THE PROBLEM
Please print the data again exactly as given.

WORKING DATA
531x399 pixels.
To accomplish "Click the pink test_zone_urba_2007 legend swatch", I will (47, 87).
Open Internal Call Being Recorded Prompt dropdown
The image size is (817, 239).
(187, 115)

PROBLEM SOLUTION
531x399 pixels.
To accomplish "Click the pink test_zone_urba_2007 legend swatch", I will (47, 87).
Open Internal Call Being Recorded Prompt dropdown
The image size is (817, 239).
(187, 115)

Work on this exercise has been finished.